1899 war auch dieser Friedhof zu klein, sodass die jüdische Gemeinde 1902 außerhalb der Stadtgrenze an der Auricher Straße in Willen ein neues Areal einweihte. Dieser Friedhof wurde bis in die 1930er Jahre genutzt. Auch dieser Friedhof wurde geschändet. In den 1950er Jahren wurden beide Friedhöfe wieder instand gesetzt.

Mikwe (jüdisches Ritualbad)

Die erste urkundliche Erwähnung einer Mikwe geht zurück auf einen Bericht des Landesrabbiners von 1896. Das kurz zuvor renovierte Ritualbad lag in der Klusforderstraße und wurde laut Bericht, nur wenig genutzt. Das Haus, indem es auch eine Wohnung für den Synagogendiener gab, hatte ein aus Wittmund stammendes und in Kopenhagen gestorbenes ehemaliges Gemeindemitglied gestiftet. Mit dem Schulneubau 1911 wurde das alte Bad aufgegeben und das neue Bad in dem Schulgebäude integriert.

Jüdische Schule

Der Unterricht wurde zunächst in Privathäusern von „Wanderlehrern“ erteilt, die kein eigenes Bleiberecht in der Gemeinde besaßen. In der Folge mussten die jüdischen Kinder, war die Gemeinde unzufrieden mit dem Lehrer, entweder auf einen neuen Lahrer warten, oder sie wurden durch Religionskundige im Ort unterrichtet.

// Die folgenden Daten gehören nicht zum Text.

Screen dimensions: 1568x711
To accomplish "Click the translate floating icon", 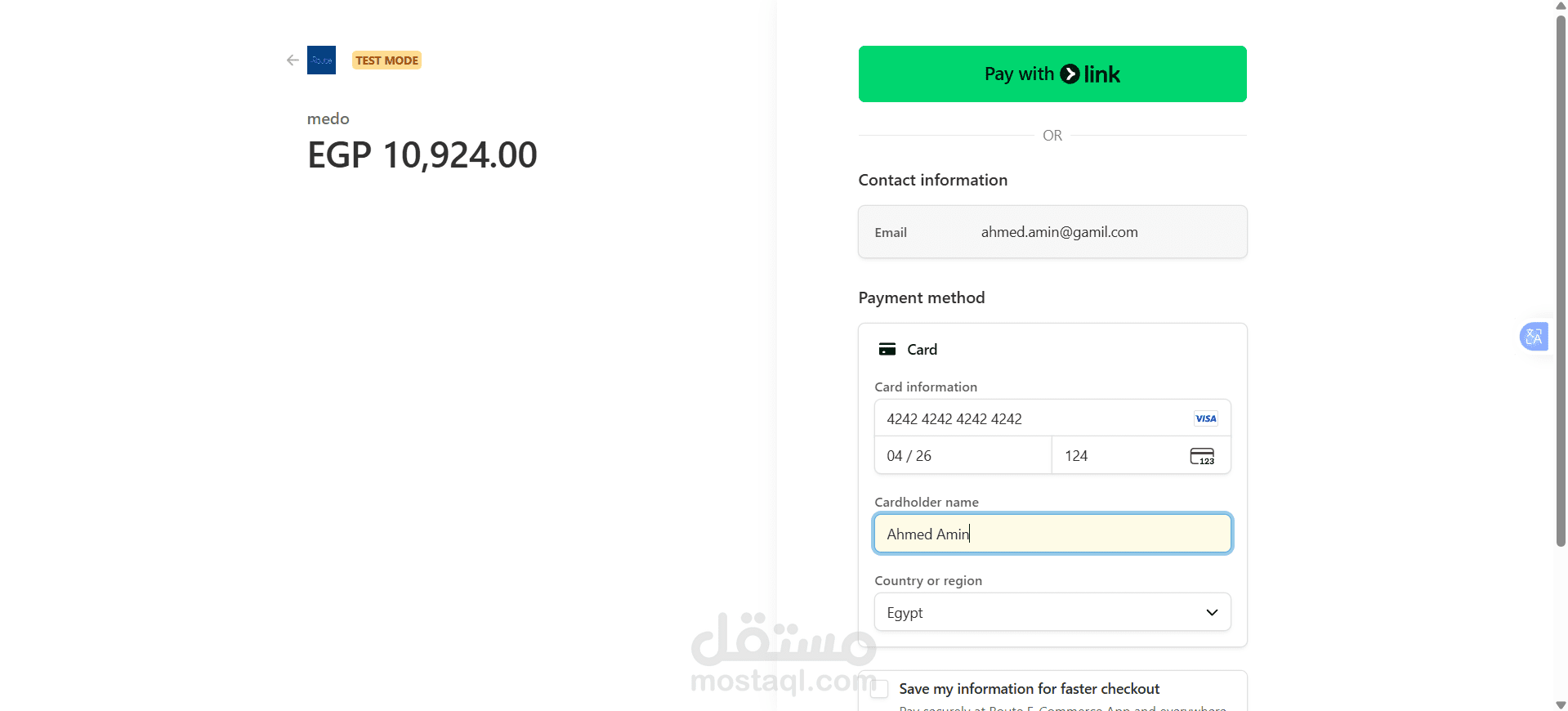I will (1534, 336).
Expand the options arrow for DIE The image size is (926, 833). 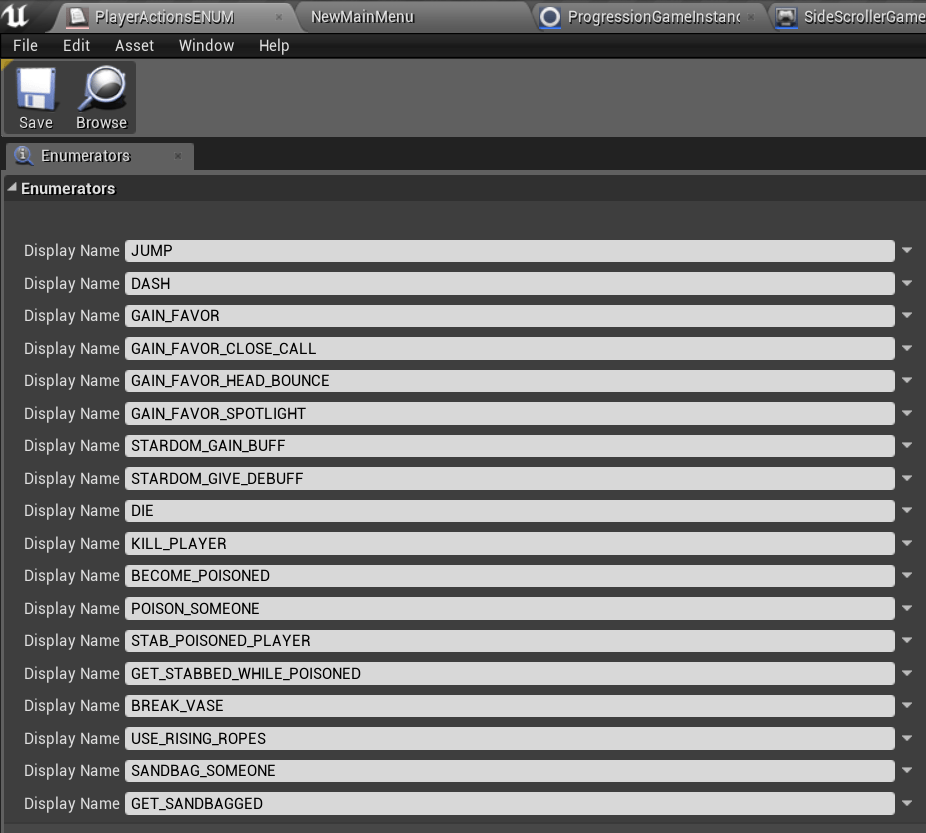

Im 19. Jahrhundert etablierte sich ein „Schullocal“, ein Nachbargebäude der späteren Synagoge in der Kirchstraße. Allerdings entsprach das alte Schul- und Gemeindegebäude nicht mehr den Anforderungen der Zeit. Schließlich fand sich ein Baugrundstück in der Buttstraße.

1911 konnte das neue Schulgebäude als Elementarschule mit einer Lehrerwohnung eingeweiht werden. Bereits 13 Jahre später musste die Schule jedoch geschlossen werden. 1923 besuchten gerade einmal sechs Volks- und fünf Religionsschüler die Schule. Für die wenigen zahlenden Gemeindemitglieder war die Anstellung des Lehrers somit zu teuer. Die wenigen Schüler wurden 1924 von christlichen Schulen übernommen.